US natural gas futures climbed in midday trade on Monday to a seven-week high, supported by reduced production and strengthening cooling demand.
Front-month Henry Hub futures and the continuous contract both rose 2.70% to $3.04 per million British thermal units.
Domestic production declined, with some producers trimming activity in response to weak spot pricing, Trading Economics said, adding that output has fallen to a 15-week low.
At the time, Pinebrook Energy Advisors noted that gas-fired power generation demand reached seasonal highs as the first significant cooling demand event of the year spread across the central and eastern US.

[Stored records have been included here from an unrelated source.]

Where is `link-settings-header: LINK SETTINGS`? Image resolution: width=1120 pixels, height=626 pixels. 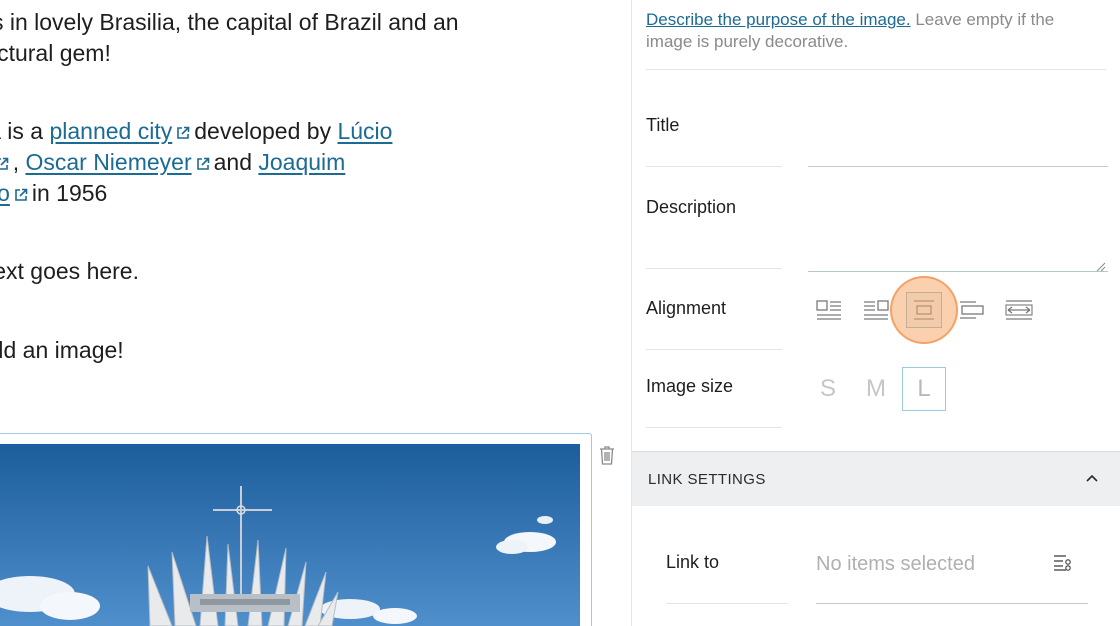 link-settings-header: LINK SETTINGS is located at coordinates (876, 478).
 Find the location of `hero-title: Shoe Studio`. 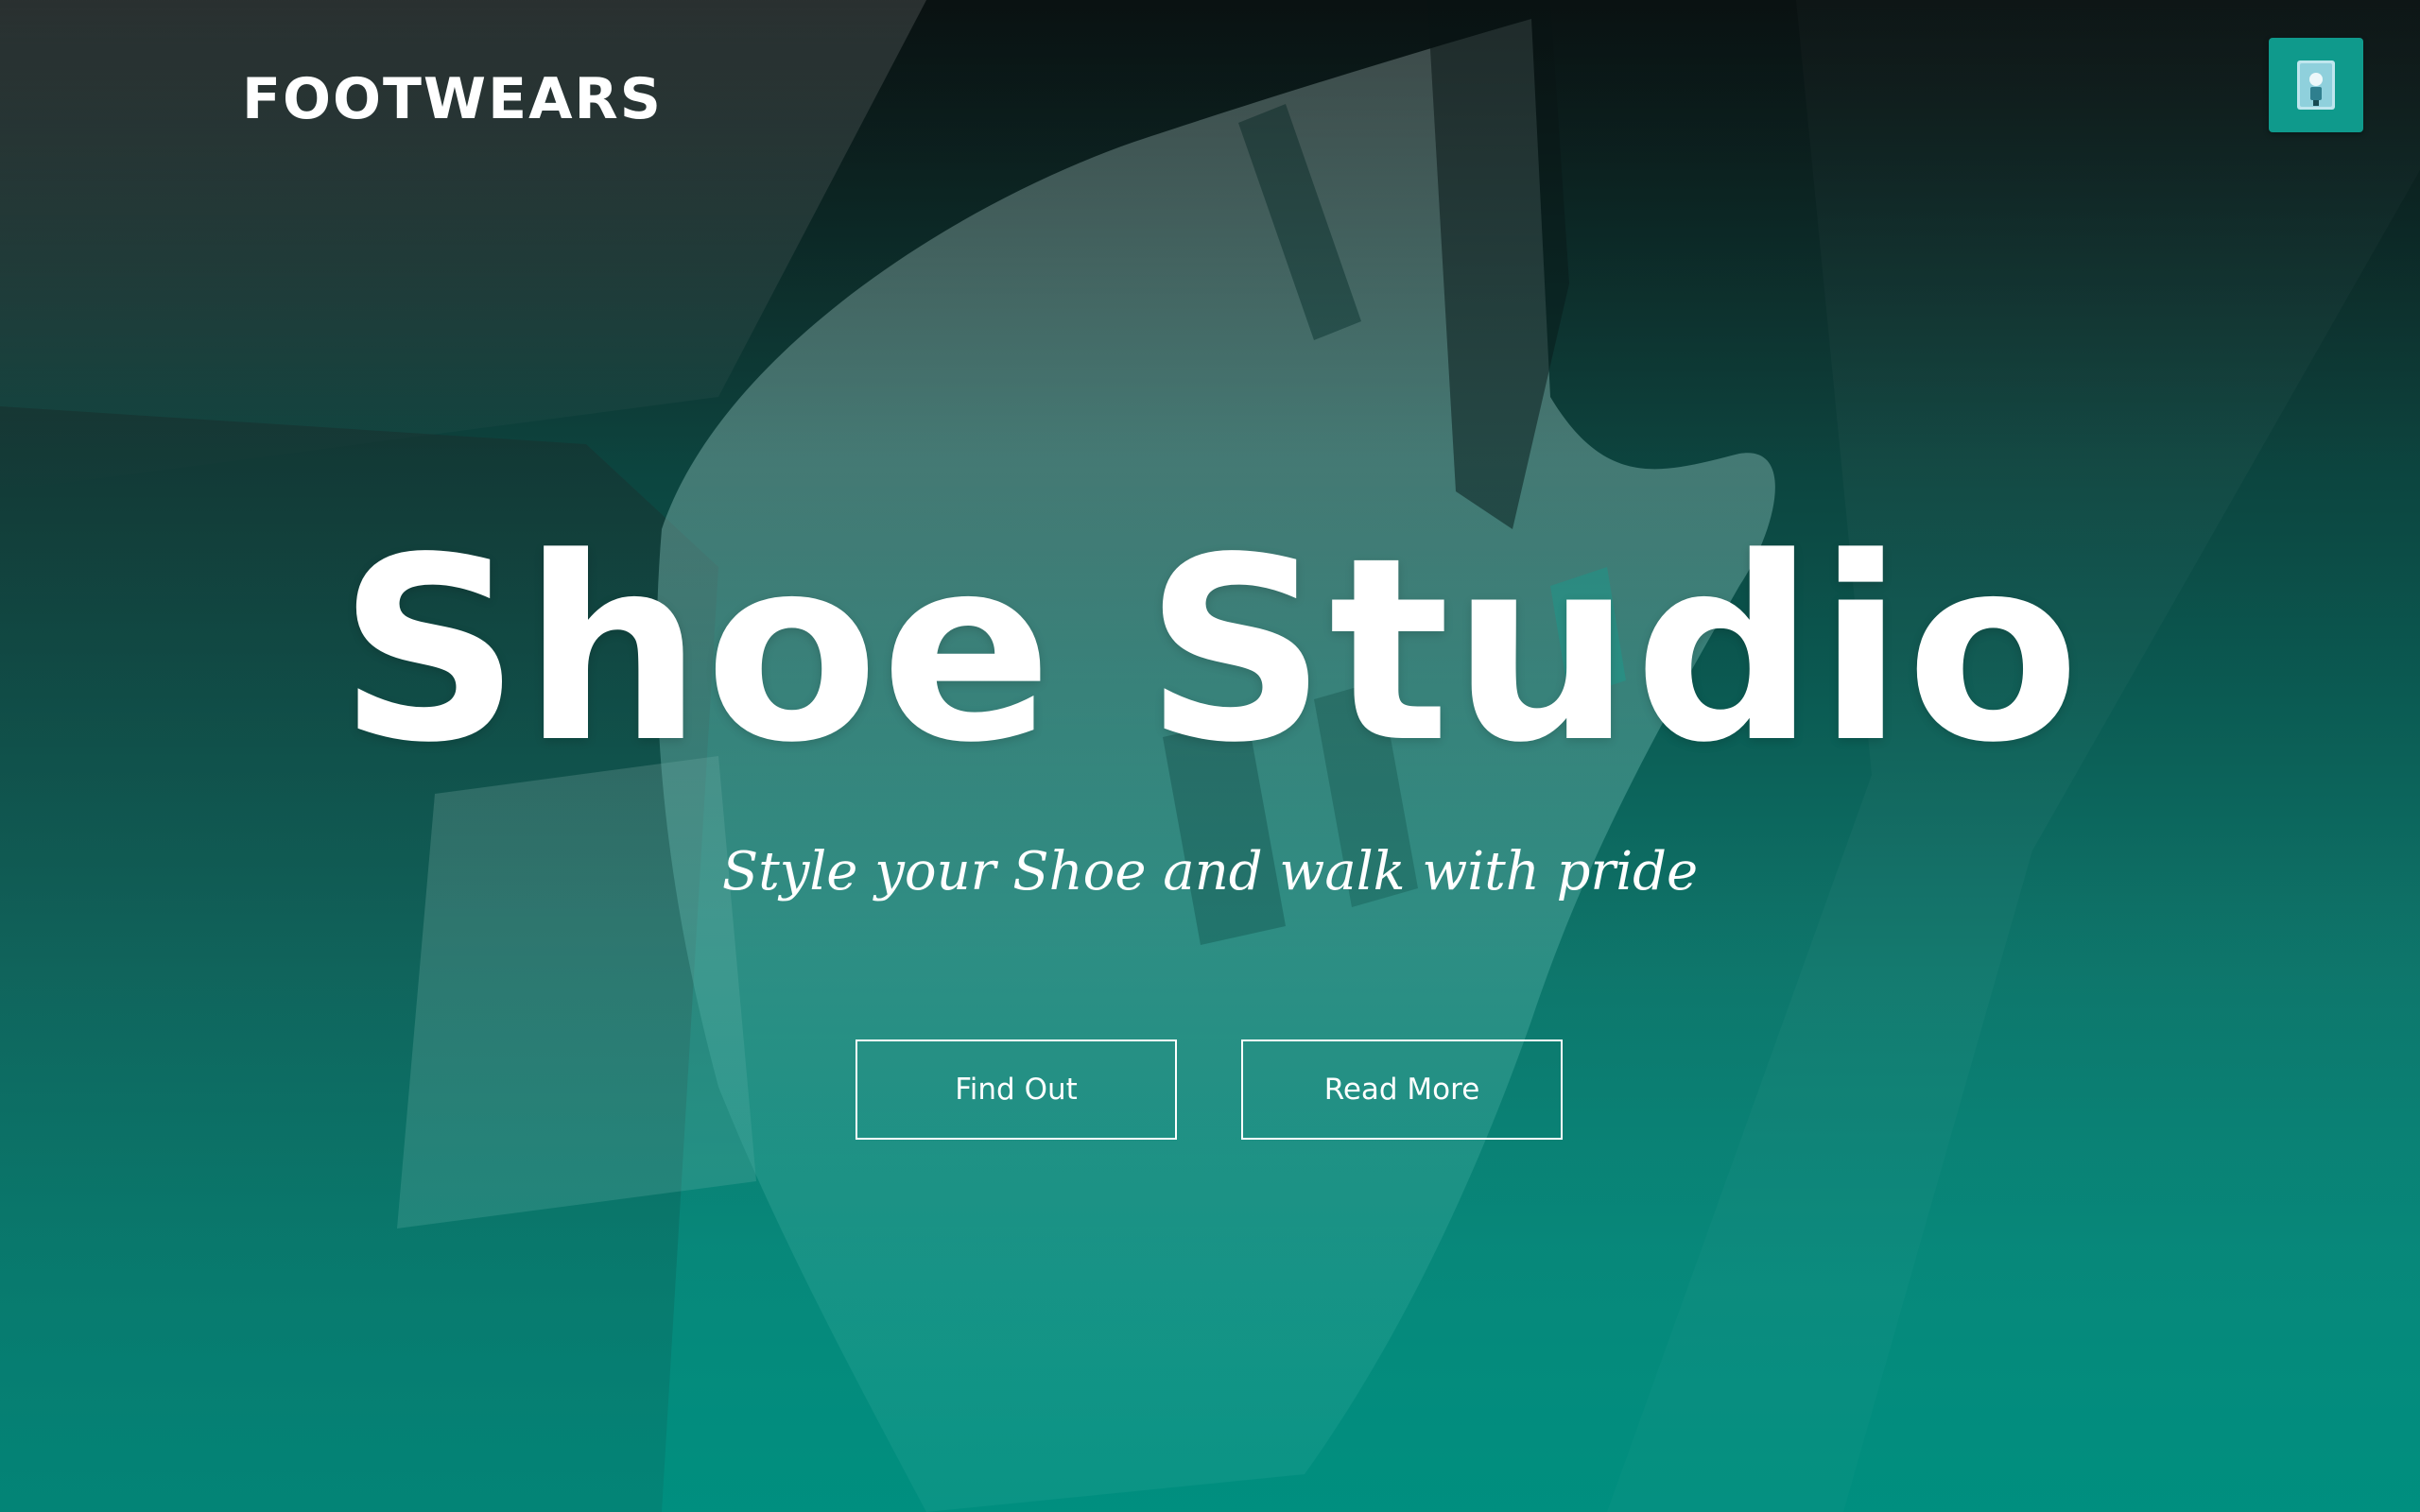

hero-title: Shoe Studio is located at coordinates (1210, 651).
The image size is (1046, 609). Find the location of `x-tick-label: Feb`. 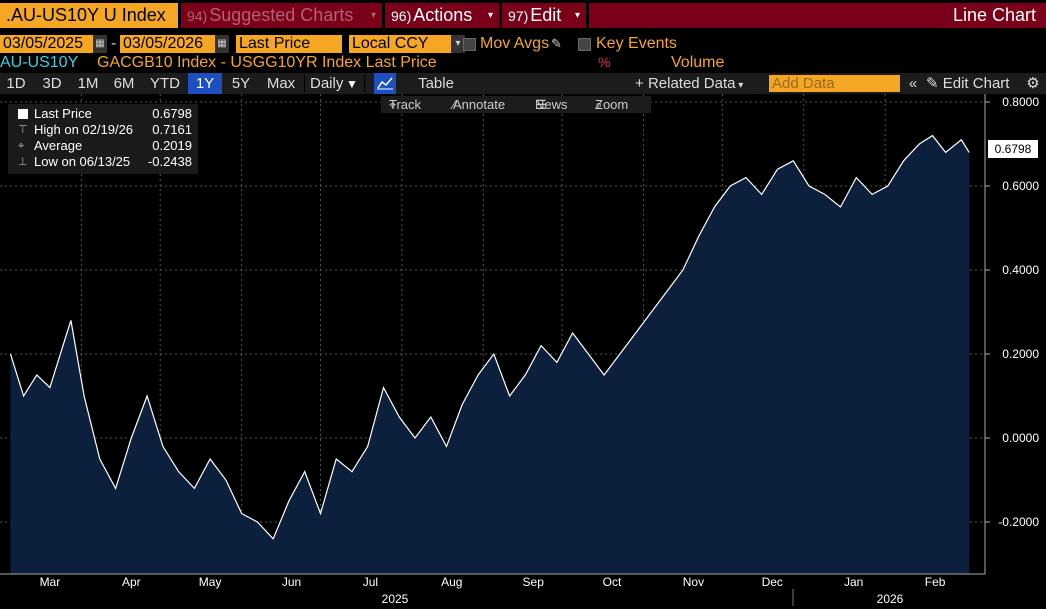

x-tick-label: Feb is located at coordinates (936, 582).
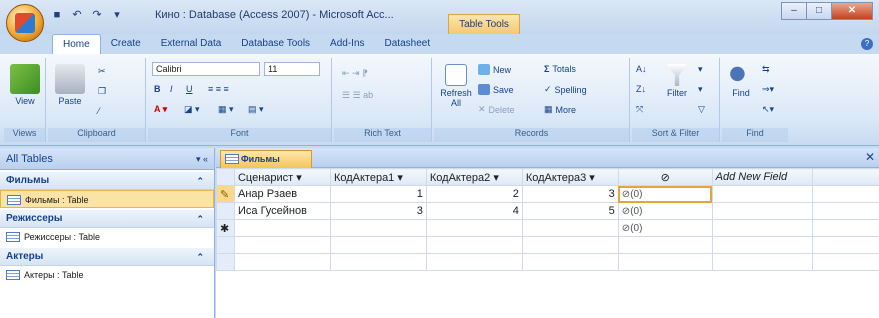 The width and height of the screenshot is (879, 318). What do you see at coordinates (226, 211) in the screenshot?
I see `row-selector` at bounding box center [226, 211].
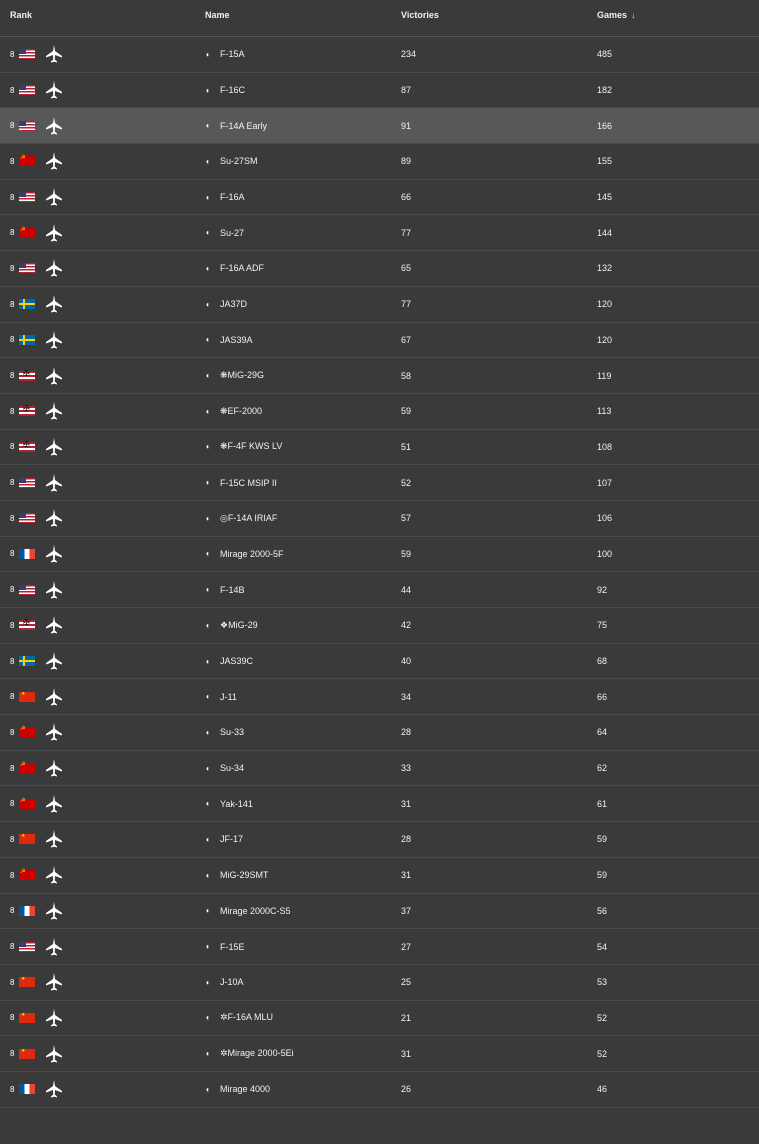 Image resolution: width=759 pixels, height=1144 pixels. What do you see at coordinates (380, 840) in the screenshot?
I see `table-row: 8 ◖ JF-17 28 59` at bounding box center [380, 840].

Aegis Hedging said power demand increased by 5.4 billion cubic feet per day from Friday as continental US temperatures rose to an average of 74 degrees Fahrenheit, with modeled demand expected to remain elevated through the back half of the week before easing into the weekend.
Tradition Energy analyst Gary Cunningham said power-sector demand is expected to exceed 40 Bcf/d, adding that New York and New England electricity prices spiked overnight, with some New York City intervals exceeding $800 per megawatt-hour amid early-season heat.
PJM day-ahead prices also strengthened for Monday afternoon, with Baltimore Gas and Electric zones clearing near $1,000/MWh during peak evening hours.
Weather also remains a key driver for medium-term sentiment, with traders also beginning to factor in potential El Nino-related temperature impacts. The National Oceanic and Atmospheric Administration places an 82% probability of El Nino development by July, according to Aegis Hedging.
On the LNG side, feedgas flows remained depressed due to seasonal maintenance. Vortexa's weekly tracker on Monday showed US LNG shipments fell 2% last week compared with the prior four-week average.
Trading Economics said flows to major export terminals have eased from April's monthly record of 18.8 Bcf/d to about 17 Bcf/d so far in May, with daily output dropping to a 15-week low amid maintenance at facilities including Golden Pass and Freeport LNG.
Cunningham added that LNG feedgas remains constrained by seasonal maintenance and could stay below a full 20 Bcf/d utilization pattern for several weeks, potentially limiting a stronger summer rally if exports do not recover.